Years ago, my great-uncle, artist Edwin Fulwider, gave me the first self-published book I'd ever read. His friend and neighbor had written a book about life in Northern Idaho during his boyhood and young manhood in the early 20th century. Mark the Wind's Power was an interesting look for me at the land I loved to visit on vacation up above Coer d'lene. Today, used copies DO show up on Amazon and I have seen them priced up to about $90.00.
Self-Publishing, or "Vanity Publishing" as it used to be called, is often seen as "less than" publishing. But, people may be changing their minds. After all, personal finance mega-star Dave Ramsey started out selling his own self-published book and later saw the updated version, Total Money Makeover, of it on the New York Times Bestsellers list.

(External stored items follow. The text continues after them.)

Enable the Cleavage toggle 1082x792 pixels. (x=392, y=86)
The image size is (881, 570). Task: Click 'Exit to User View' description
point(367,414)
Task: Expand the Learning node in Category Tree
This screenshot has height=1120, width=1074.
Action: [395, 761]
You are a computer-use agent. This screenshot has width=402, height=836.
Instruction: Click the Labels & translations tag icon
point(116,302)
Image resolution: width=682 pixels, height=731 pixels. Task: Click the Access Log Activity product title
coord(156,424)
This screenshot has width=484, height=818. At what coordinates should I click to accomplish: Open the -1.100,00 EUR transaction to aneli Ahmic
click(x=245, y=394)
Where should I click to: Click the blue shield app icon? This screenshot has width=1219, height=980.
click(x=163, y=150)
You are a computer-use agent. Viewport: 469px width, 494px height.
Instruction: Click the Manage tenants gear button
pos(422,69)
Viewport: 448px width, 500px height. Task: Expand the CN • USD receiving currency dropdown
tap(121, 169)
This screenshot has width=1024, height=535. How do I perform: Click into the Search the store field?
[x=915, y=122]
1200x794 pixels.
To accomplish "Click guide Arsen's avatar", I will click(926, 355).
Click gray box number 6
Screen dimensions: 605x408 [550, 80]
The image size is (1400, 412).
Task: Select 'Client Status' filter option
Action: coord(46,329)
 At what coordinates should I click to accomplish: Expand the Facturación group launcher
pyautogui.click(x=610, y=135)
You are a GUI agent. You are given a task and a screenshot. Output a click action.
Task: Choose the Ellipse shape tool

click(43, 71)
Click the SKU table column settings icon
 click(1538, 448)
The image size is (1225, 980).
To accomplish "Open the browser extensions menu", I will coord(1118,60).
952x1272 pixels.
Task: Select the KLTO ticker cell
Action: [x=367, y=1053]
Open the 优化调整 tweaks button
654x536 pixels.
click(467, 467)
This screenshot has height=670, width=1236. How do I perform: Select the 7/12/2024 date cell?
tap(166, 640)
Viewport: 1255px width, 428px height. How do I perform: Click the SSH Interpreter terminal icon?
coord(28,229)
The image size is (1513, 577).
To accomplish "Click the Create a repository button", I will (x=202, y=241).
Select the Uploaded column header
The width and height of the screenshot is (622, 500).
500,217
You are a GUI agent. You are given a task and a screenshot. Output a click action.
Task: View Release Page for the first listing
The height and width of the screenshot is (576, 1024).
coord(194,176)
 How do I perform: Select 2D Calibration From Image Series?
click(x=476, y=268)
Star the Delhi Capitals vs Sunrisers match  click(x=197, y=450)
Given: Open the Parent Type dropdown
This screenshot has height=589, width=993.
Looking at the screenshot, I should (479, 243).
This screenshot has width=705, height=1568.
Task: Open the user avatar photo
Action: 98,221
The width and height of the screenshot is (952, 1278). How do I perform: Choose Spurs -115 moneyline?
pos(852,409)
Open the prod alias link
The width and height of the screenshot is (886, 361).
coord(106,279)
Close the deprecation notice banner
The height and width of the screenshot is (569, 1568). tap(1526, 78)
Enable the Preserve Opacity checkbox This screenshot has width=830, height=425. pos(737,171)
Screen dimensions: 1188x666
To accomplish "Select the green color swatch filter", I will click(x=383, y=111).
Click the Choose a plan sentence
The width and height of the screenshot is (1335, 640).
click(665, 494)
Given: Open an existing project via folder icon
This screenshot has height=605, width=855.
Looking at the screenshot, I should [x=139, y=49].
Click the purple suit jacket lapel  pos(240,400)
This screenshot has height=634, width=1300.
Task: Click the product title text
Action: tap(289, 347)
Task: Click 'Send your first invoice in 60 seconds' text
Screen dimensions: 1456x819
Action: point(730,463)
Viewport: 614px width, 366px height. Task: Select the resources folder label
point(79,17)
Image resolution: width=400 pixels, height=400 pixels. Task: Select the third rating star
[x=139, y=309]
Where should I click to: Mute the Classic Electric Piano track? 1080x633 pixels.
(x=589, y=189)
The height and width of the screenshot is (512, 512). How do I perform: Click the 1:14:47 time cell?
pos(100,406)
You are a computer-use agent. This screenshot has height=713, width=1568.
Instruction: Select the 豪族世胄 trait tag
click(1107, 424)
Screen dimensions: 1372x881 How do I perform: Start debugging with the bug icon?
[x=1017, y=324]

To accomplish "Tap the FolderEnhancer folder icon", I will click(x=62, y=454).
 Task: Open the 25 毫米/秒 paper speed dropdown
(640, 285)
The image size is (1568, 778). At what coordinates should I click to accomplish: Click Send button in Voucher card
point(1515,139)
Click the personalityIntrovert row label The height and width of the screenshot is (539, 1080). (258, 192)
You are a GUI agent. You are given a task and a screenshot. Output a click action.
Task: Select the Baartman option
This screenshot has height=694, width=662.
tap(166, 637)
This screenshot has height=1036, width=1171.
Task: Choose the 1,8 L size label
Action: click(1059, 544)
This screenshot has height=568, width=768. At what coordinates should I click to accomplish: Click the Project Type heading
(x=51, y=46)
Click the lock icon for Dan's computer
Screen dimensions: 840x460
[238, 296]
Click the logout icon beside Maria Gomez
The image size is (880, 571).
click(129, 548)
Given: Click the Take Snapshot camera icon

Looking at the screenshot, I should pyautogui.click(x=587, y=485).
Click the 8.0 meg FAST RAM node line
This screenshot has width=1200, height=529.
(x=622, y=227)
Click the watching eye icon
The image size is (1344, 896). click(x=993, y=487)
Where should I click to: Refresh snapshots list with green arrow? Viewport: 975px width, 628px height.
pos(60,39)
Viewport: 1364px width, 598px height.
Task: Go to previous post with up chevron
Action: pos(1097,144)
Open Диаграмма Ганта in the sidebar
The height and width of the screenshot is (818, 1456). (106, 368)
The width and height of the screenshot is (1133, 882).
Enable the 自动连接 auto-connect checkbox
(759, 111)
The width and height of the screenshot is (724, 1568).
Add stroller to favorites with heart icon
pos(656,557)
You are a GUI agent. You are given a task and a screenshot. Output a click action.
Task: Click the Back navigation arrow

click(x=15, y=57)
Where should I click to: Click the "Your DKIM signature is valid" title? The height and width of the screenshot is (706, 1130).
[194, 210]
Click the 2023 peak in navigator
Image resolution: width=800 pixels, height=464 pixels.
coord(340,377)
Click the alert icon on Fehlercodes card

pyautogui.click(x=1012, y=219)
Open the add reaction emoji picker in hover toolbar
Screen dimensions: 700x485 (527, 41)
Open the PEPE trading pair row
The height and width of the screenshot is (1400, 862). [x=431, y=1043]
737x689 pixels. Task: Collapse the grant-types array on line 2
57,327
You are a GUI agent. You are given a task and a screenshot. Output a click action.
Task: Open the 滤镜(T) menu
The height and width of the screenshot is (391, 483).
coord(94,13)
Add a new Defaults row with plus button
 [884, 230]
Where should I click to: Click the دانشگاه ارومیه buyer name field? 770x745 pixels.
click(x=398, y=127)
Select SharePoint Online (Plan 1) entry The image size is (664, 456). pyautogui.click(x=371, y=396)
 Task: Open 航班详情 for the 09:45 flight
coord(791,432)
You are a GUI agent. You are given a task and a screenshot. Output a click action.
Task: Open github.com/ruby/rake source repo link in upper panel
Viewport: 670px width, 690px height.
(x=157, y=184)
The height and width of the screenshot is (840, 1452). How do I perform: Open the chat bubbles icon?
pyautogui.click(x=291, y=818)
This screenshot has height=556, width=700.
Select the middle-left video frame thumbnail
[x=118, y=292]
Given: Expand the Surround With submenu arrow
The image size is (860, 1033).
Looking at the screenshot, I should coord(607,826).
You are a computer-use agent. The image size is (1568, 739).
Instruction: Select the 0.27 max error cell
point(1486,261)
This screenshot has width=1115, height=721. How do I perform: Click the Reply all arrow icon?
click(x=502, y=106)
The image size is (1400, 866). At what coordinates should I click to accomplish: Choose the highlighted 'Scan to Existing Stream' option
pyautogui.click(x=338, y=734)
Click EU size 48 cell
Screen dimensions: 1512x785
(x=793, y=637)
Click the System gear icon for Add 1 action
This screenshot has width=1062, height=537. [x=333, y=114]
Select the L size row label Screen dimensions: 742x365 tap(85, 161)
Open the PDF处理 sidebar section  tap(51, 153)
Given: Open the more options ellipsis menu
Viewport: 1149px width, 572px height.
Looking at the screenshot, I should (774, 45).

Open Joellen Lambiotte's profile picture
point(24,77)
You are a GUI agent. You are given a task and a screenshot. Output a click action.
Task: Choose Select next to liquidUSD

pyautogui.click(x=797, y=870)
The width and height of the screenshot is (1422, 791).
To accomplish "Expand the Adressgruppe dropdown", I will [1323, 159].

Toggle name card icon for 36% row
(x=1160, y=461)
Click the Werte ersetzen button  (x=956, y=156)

Recently, I've enjoyed a few other self-published or micro-press published books. One excellent example is Quivering Daughters by Hillary McFarland--a story that needed to be told but hadn't yet made it to the radar of big-time publishers. With all the attention the Quiverfull lifestyles is getting from TLC's "19 Kids and Counting," I'm hoping Hillary's book will go much farther up the bestseller list in the future. (Meanwhile, buy a copy!!)
Right now I happen to be reading a self-published novel based on the experiences of the author's in-laws during World War II. In This Hospitalable Land by Lynmar Brock, Jr., came to my attention in and advertisement on one of my favorite websites--Good Reads. I had a little trouble tracking down a copy thru interlibrary loan, but it finally arrived a few days ago and I have been enjoying it.
Eventually, the author's self-published work was recognized for it's merit and "republished" by Amazon Encore--a new "service" of Amazon to help recognize overlooked talent based on ratings and reviews written about the book on Amazon. The books they publish are also available in KINDLE format.
Finally, several years ago, I enjoyed a pleasant memoir by a military wife from Indianapolis on the joys and struggles of a posting to Japan in the 1960s. I have not been able to trace that book--even thru the Indianapolis-Marion County Library catalog. It was a nice view of "expat" life, the little idiotic things that drive you crazy. I remember one thing this wife missed was Lowry's Seasoned Salt! She had her mother mail her a jar--I guess even the base PX didn't carry it! I read it not long after my on "expat" days in the Peace Corps so I really could relate to that little memory!
So, struggling authors out there--don't give up! Get Amazon to sell your book and generate some reviews. Who knows? You could join Dave Ramsey on the bestseller list!